Pour la première fois, quelque 20'000 élèves de 4H, ont été testés dans toute la Suisse en langue de scolarisation et en mathématiques. À Fribourg, près de 1582 élèves francophones et germanophones ont participé. Les résultats sont globalement encourageants mais révèlent quelques différences selon les domaines et les régions linguistiques.
Concrètement, que demandait-on à ces enfants de 7-8 ans? En compréhension orale, ils écoutaient de courts enregistrements (une histoire, un dialogue entre camarades) et devaient montrer qu'ils avaient compris. En compréhension écrite, ils lisaient des textes et des phrases tirés de leur quotidien. En mathématiques, il s'agissait de reconnaître des formes, d'appliquer des opérations de base, de lire un résultat.
Maths: Fribourg au-dessus de la moyenne
C'est en mathématiques que le canton s'en tire le mieux: 79% des élèves atteignent les compétences fondamentales, contre 76% en moyenne nationale. La partie germanophone est un peu en deçà, à 74%, mais reste dans la norme.

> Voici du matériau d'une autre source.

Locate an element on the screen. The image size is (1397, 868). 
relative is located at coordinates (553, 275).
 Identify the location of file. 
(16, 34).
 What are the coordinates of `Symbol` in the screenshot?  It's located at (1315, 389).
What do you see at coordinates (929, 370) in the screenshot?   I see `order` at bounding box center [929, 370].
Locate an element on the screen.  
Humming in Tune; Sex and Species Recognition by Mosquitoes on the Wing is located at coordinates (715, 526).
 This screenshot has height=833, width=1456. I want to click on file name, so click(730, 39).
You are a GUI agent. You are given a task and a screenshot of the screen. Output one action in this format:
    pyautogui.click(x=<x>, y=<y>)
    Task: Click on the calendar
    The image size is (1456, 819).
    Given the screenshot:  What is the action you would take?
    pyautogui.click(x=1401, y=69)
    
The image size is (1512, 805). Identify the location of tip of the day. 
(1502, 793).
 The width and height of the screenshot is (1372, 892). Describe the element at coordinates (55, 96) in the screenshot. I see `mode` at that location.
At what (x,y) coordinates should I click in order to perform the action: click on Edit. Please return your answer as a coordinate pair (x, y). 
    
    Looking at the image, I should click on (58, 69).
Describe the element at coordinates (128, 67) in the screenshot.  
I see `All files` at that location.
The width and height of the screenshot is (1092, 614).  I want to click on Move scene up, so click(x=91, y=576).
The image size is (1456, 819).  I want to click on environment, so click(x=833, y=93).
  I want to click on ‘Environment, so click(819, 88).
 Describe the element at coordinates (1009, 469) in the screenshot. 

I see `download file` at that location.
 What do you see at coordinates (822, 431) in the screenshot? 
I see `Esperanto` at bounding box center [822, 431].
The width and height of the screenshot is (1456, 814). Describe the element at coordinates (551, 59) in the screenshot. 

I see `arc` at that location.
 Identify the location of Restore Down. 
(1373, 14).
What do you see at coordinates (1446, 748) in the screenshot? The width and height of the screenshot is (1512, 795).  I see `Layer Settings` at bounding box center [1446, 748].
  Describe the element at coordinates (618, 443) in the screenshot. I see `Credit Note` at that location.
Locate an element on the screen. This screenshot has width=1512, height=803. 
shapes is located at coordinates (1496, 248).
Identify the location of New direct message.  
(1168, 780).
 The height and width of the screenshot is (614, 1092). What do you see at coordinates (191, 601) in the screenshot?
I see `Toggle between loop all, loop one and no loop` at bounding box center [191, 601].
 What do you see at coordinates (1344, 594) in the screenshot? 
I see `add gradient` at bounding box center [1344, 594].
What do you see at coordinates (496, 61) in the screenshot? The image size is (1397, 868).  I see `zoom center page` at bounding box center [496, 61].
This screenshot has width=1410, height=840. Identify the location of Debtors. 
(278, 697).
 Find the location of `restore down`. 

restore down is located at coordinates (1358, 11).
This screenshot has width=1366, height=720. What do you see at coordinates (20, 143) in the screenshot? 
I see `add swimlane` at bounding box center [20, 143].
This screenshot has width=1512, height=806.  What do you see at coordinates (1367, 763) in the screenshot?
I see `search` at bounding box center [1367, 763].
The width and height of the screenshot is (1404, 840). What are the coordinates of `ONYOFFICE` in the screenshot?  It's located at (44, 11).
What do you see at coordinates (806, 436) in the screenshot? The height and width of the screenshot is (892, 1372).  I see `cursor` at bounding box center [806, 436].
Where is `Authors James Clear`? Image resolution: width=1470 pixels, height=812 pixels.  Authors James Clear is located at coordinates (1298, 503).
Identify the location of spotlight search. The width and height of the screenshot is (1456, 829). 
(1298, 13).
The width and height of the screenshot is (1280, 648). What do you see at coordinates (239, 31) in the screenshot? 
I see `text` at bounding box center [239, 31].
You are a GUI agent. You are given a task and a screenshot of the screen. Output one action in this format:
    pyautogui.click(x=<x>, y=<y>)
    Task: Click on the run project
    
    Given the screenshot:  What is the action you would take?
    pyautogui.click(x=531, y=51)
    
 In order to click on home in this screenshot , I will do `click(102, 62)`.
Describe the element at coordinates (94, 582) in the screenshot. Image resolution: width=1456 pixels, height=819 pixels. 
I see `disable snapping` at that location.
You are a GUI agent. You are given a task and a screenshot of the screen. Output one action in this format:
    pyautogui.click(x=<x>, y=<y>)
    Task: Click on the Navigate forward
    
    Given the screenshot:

En compréhension orale, les élèves germanophones atteignent la moyenne suisse (87%), leurs camarades francophones sont à 84%. En compréhension écrite, le domaine le plus délicat, les francophones sont à 75%, les germanophones à 78%, pour une moyenne nationale de 79%. Des résultats dans la fourchette acceptable, mais à surveiller.
L'origine sociale, premier facteur d'inégalité
Fribourg partage avec Zurich, Vaud ou Bâle-Ville une caractéristique: moins de la moitié des élèves parlent exclusivement la langue de scolarisation à la maison. L'origine sociale reste le facteur qui pèse le plus sur les résultats, bien davantage que le genre, qui n'a ici aucune influence mesurable.
Cette enquête est la quatrième et dernière d'un cycle lancé par la Conférence des directeurs cantonaux de l'instruction publique pour mesurer l'harmonisation scolaire entre cantons, conformément à la Constitution fédérale. La CDIP prévoit de suivre les mêmes élèves en 2028, puis en 2031, pour observer leur évolution jusqu'à la fin de la scolarité obligatoire.